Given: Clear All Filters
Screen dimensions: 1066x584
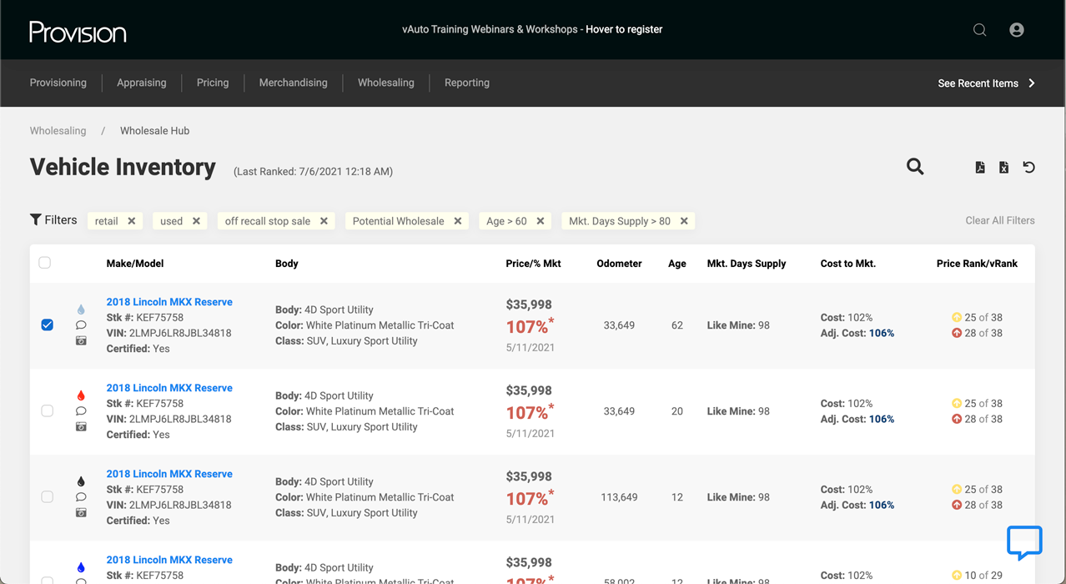Looking at the screenshot, I should click(x=999, y=221).

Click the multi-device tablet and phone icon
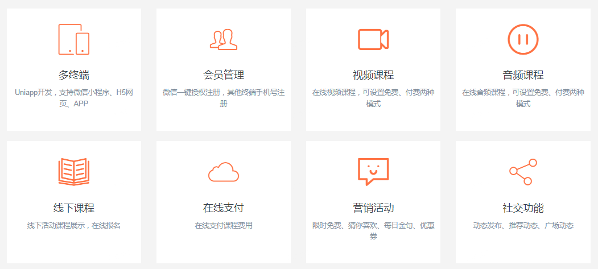point(74,39)
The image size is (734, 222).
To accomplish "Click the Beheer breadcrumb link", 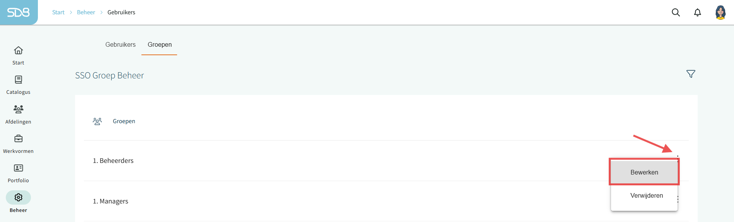I will pyautogui.click(x=86, y=12).
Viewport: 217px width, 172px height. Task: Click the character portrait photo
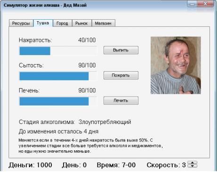pos(176,66)
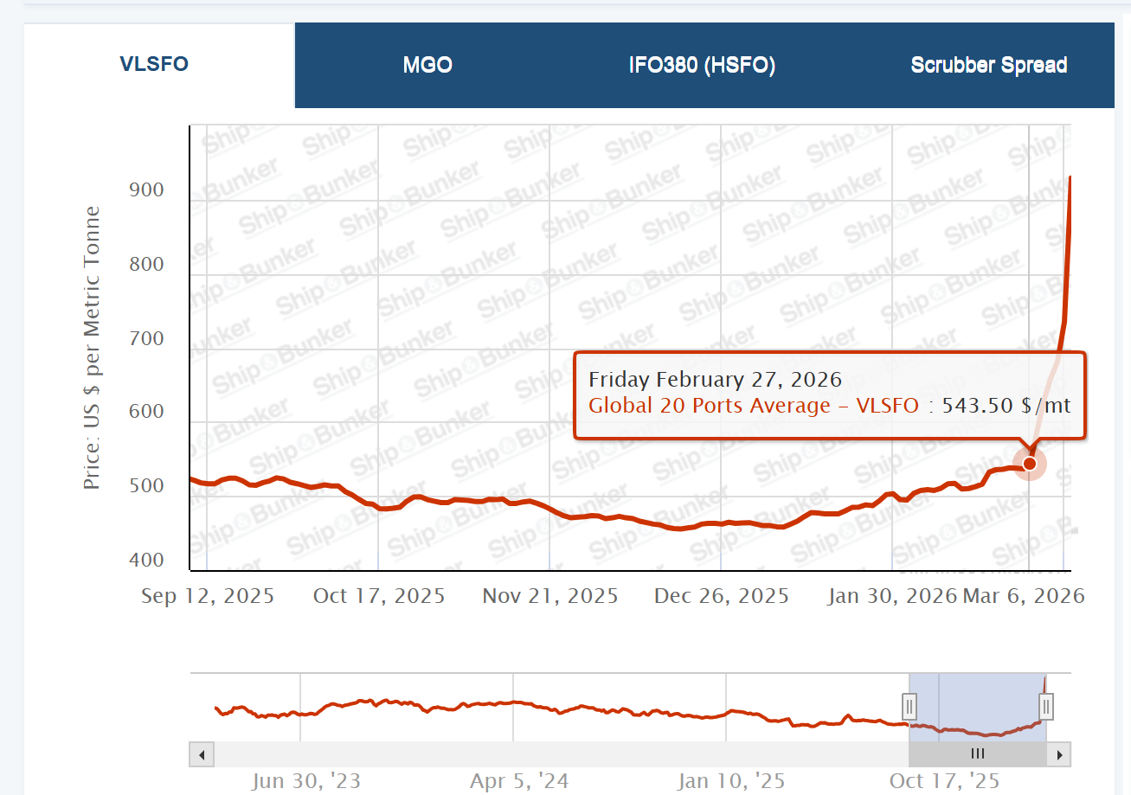Switch to the MGO tab

427,66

※ ※ ※

> _WORK INSTRUCTION_: With the pictures left out, copy exactly the lines above from the line containing "Viewport: 217px width, 172px" through the last line of the entries.

> _OUTPUT FOR THIS TASK_:
Viewport: 217px width, 172px height. Task: Click the character portrait photo
pos(176,66)
Switch to the MGO tab

427,66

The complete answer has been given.